Balbetta sulle difficoltà del campo largo e in tutta risposta spara fango e insulti su Giorgia Meloni. A margine di una iniziativa dell'Istituto Don Luigi Sturzo a Roma, Giuseppe Conte glissa sul tavolo del programma del centrosinistra che potrebbe slittare a ottobre: "Ho detto che anche a fine settembre, una volta che termina il processo di Nova, saremo in condizione di portare questi risultati e di confrontarci con le altre forze politiche per esaminarli insieme".
Il presidente del Movimento 5 stelle sa benissimo che mettere su quel tavolo questioni-cardine come tasse, patrimoniale e politica estera potrebbe automaticamente far saltare il banco viste le differenze di linea pentastellati, Partito democratico e Alleanza Verdi e Sinistra. Meglio non parlarne, dunque, e dedicarsi al dileggio del governo.
"La postura dell'Italia" al vertice Nato di Ankara "non può che essere quella di giustificarsi, di arrancare nelle spese militari, di cercare di rispondere agli impegni già sottoscritti da Giorgia Meloni, la quale ha taciuto che nel nostro Paese non si può consentire di arrivare al 5% del Pil, non si può consentire il prossimo biennio di buttare in armi 20 miliardi", tuona l'ex premier. "Ma soprattutto - rimarca Conte - c'è da parte di Meloni e di questo governo la vigliaccheria, perché lì sì che ci vuole coraggio, di non impostare un negoziato, un dialogo, di non tentare di costruire degli orizzonti di sicurezza basati sulla diplomazia, che non costa nulla rispetto a tanti soldi buttati in armi, tagliando sanità, politiche sociali, lavoro, università, scuola e istruzione che sono invece gli investimenti che servono agli italiani e servono ai nostri figli".

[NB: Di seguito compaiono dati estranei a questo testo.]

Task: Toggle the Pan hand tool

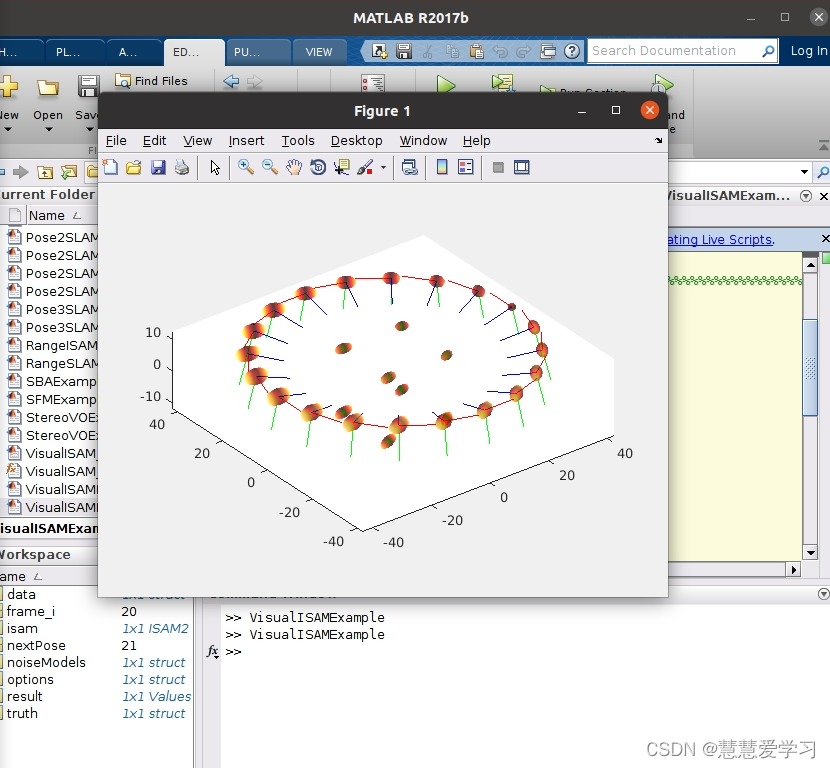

Nel giorno in cui un Donald Trump sempre più fuori controllo è tornato ad attaccare Meloni e Italia, ironizzando su un "ordine restrittivo" ai danni del presidente del Consiglio, Conte fa il pesce in barile: "Dobbiamo respingere al mittente le dichiarazioni di Trump, ma è certo che Giorgia Meloni lo ha assecondato in tutto e adesso ne paghiamo le conseguenze". Il leader dei 5 Stelle cita "gli impegni folli e insostenibili (sulle spese Nato, ndr) che ricadranno sulle spalle dei nostri figli e dei nostri nipoti". Dunque, aggiunto, "ecco perché tocca a noi prendere in mano questo Paese e cercare di rimettere in piedi la sanità, di garantire salari dignitosi, di offrire una speranza e un futuro migliore".